Under “tax increment financing method,” tax revenues available for local redevelopment agencies from land within a redevelopment area are frozen as of the date a redevelopment plan is adopted, and any tax revenues generated by an increase in property values after adoption of the plan, the tax increment, are paid to the redevelopment agency for use in financing the redevelopment project.

A primary purpose of legislation to dissolve redevelopment agencies and create a process for wind down of their affairs was to eliminate tax increment financing, and redirect, to the maximum extent possible, the revenues and assets of the former redevelopment agencies to local governments to help fund core governmental services; as part of the wind down process, the law established successor agencies and empowered them to continue to make payments due for enforceable obligations.

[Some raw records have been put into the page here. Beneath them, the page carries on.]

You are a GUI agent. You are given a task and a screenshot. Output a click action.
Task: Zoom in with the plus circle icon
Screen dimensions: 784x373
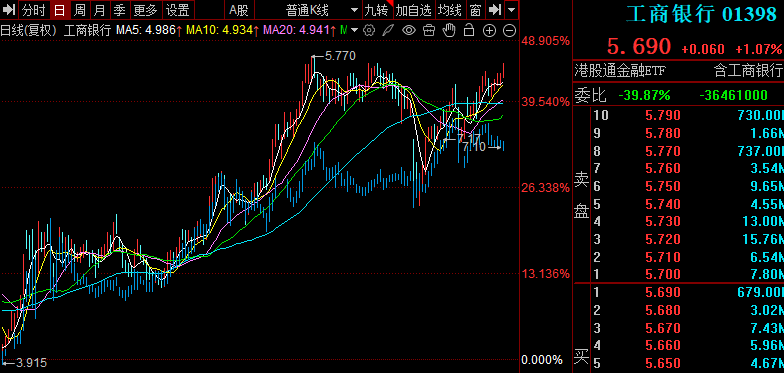489,30
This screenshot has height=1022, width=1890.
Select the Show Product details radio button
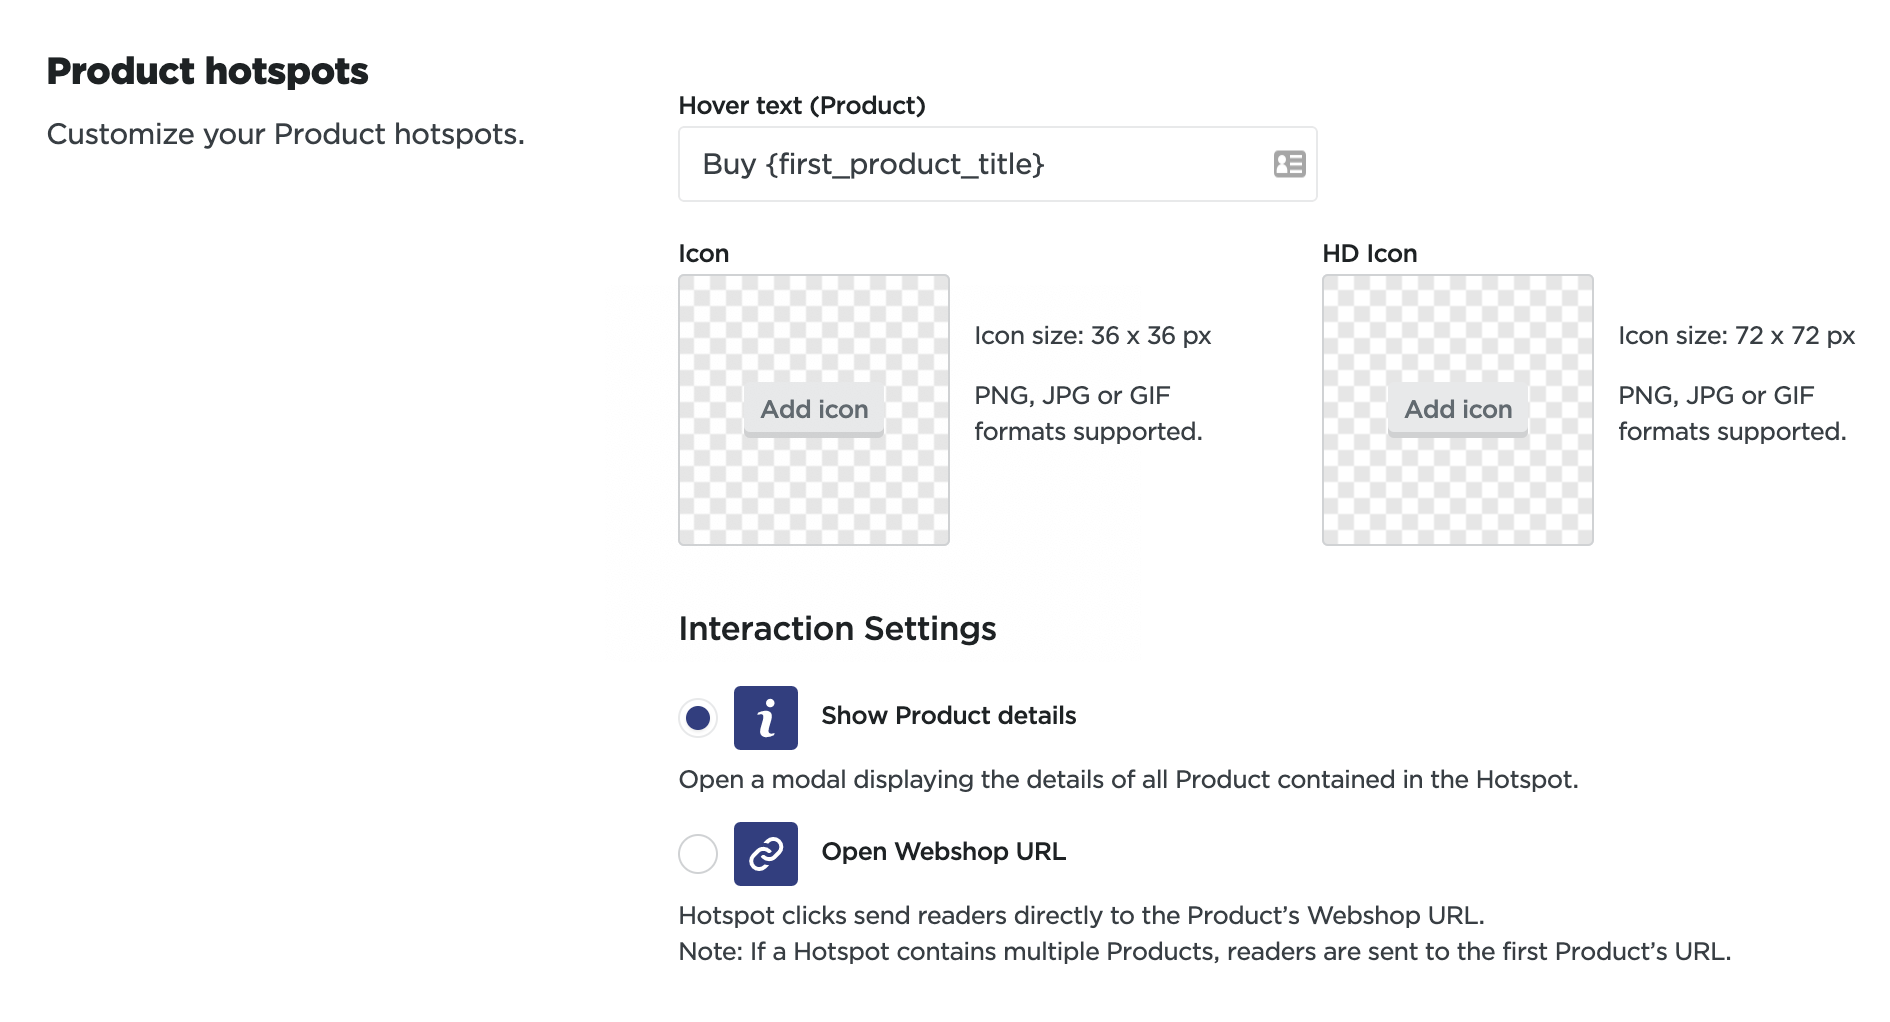(698, 718)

To obtain funds to make payments required by enforceable obligations, a successor redevelopment agency must periodically prepare recognized obligation payment schedules (ROPS) setting forth the minimum payment amounts for each enforceable obligation and identify one or more sources of payment, and submit the ROPS to the oversight board for approval; the Department of Finance makes its determination of the enforceable obligations and the amounts and funding sources of the enforceable obligations.

Reimbursement agreements between city and former redevelopment agency qualified as enforceable obligations under statutory exception for contemporaneous written agreements between city or county and former redevelopment agency at time of issuance of indebtedness obligations solely for purpose of securing or repaying those indebtedness obligations for purposes of recognized obligation payment schedules (ROPS), and thus Department abused its discretion in determining that agreements were not enforceable obligations; agreements were written agreements entered into at time indebtedness was incurred for purpose of securing or repaying that debt, parties expressly agreed that city would be entitled to exercise any and all remedies available pursuant to law if tax increment revenues were available but unpaid to city, and implied covenant of good faith and fair dealing required tax increment revenues be pledged to repayment of indebtedness honestly and in good faith.

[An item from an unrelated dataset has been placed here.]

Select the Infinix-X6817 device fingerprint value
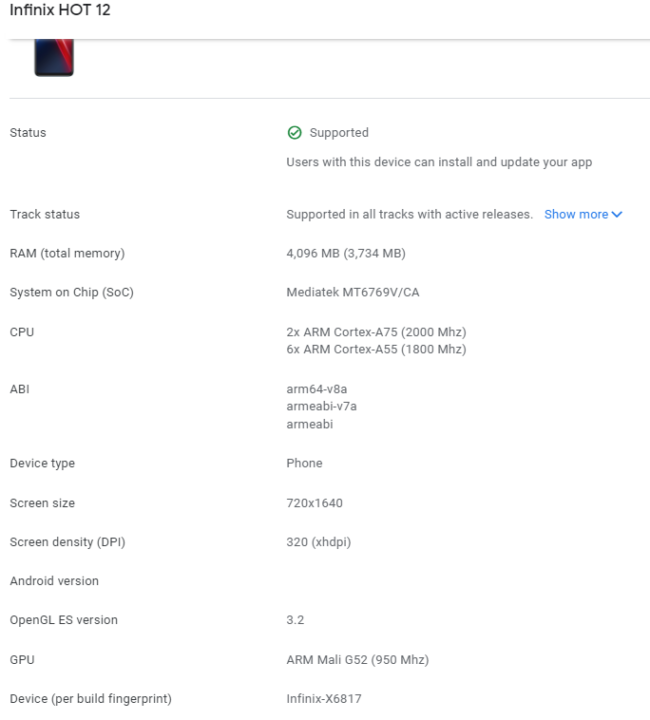 tap(324, 698)
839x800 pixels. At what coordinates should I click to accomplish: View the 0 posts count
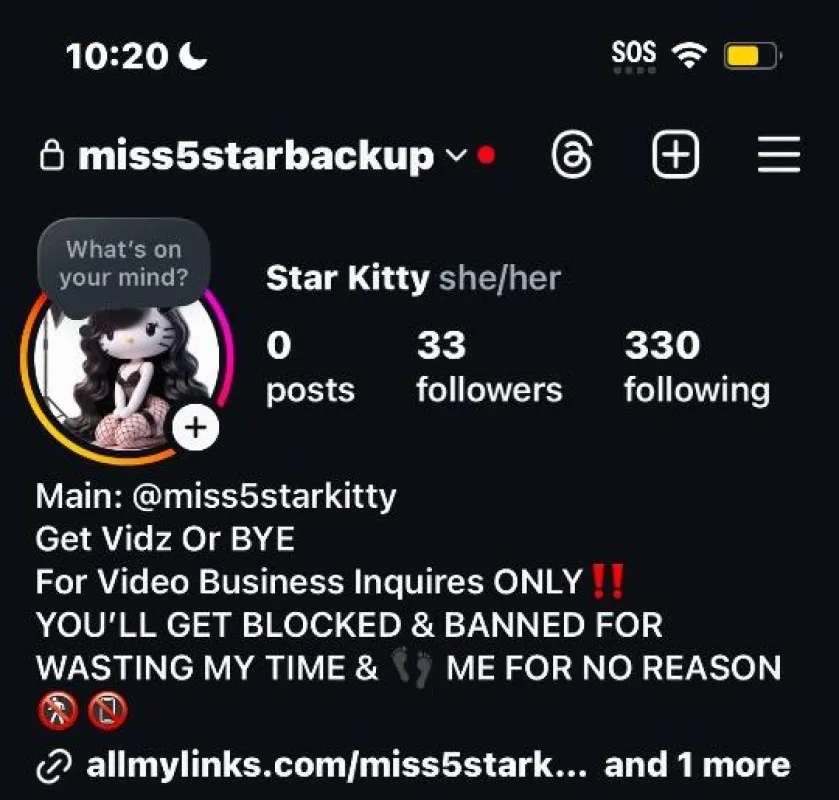coord(310,367)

There was no reimbursement agreement or amendment to an existing reimbursement agreement executed contemporaneously with debt instruments, and thus Department of Finance did not abuse its discretion in denying reimbursement of lease payments made in connection with those debt instruments as unenforceable obligations that were not required to be reimbursed to successor redevelopment agency or city for purposes of recognized obligation payment schedules (ROPS), although timing of reimbursement obligation was contingent on unpledged tax increment revenues being available; legislature did not make explicit any attempt to exclude agreements containing contingent repayment obligations, and Department failed to explain why contingency rendered repayment obligation illusory.

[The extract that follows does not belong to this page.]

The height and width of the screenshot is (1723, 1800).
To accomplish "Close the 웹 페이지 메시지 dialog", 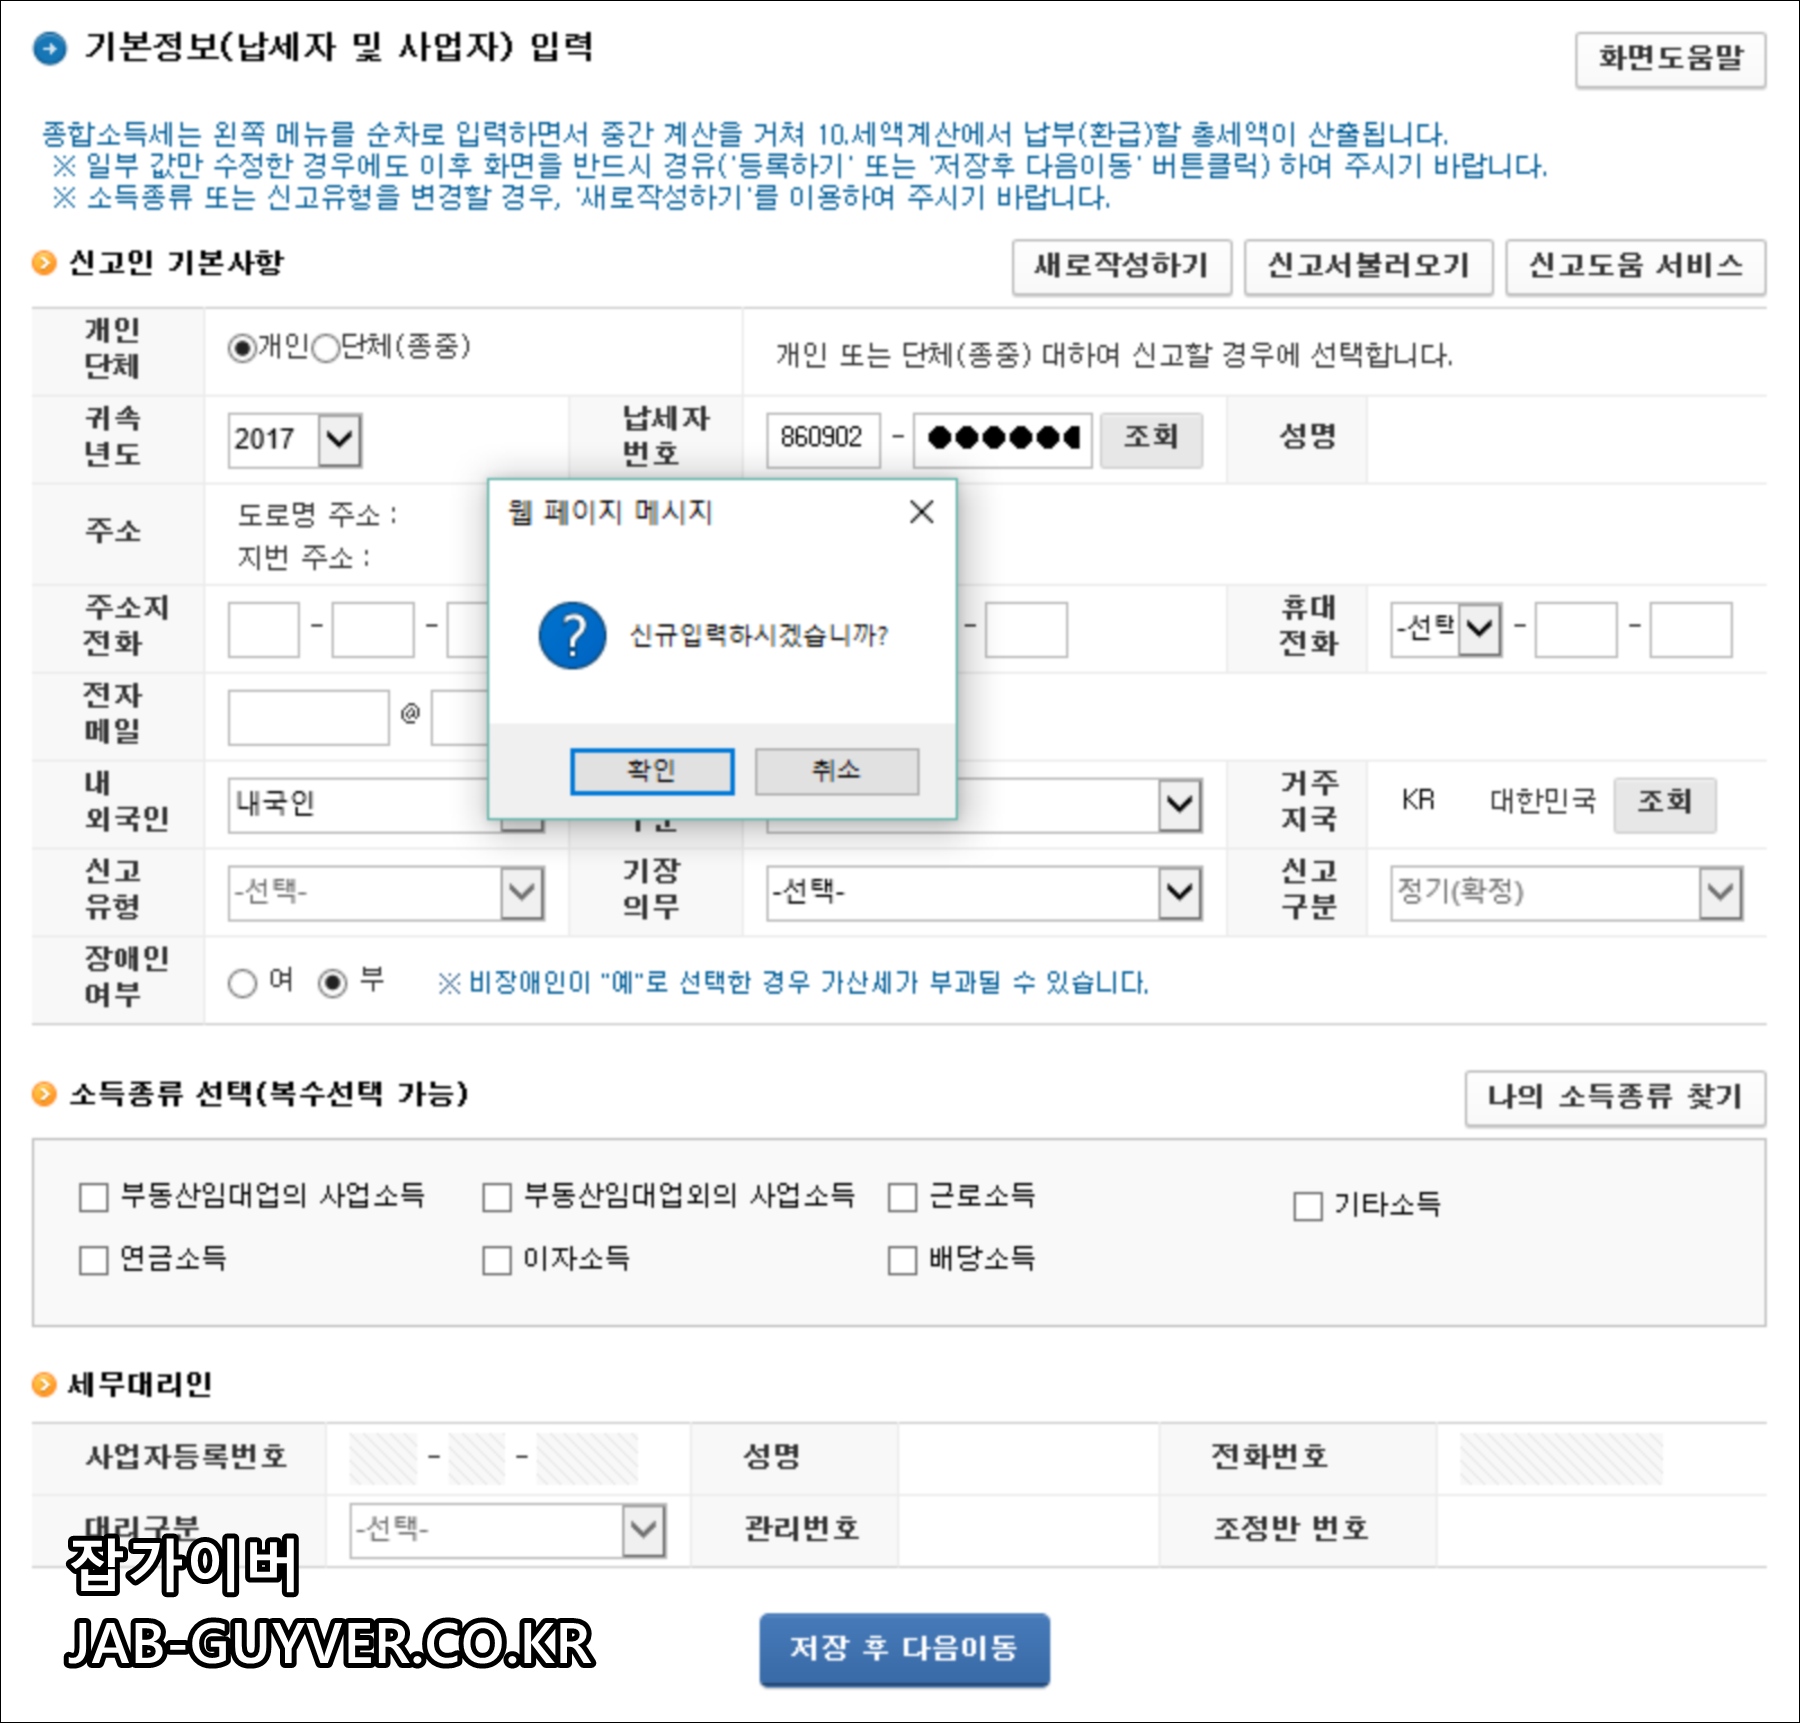I will (922, 512).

Department of Finance was not estopped from denying recognized obligation payment schedules (ROPS) for former redevelopment agency due to its approval of those items in prior ROPS; city and successor redevelopment agency could not show that they reasonably relied on Department’s past ROPS approvals because the relevant transactions occurred years before Department’s ROPS determinations, Department’s ROPS determination letters expressly warned that past approval of an item would not prevent Department from revisiting that item on future ROPS, and estoppel would have nullified a strong rule of public policy.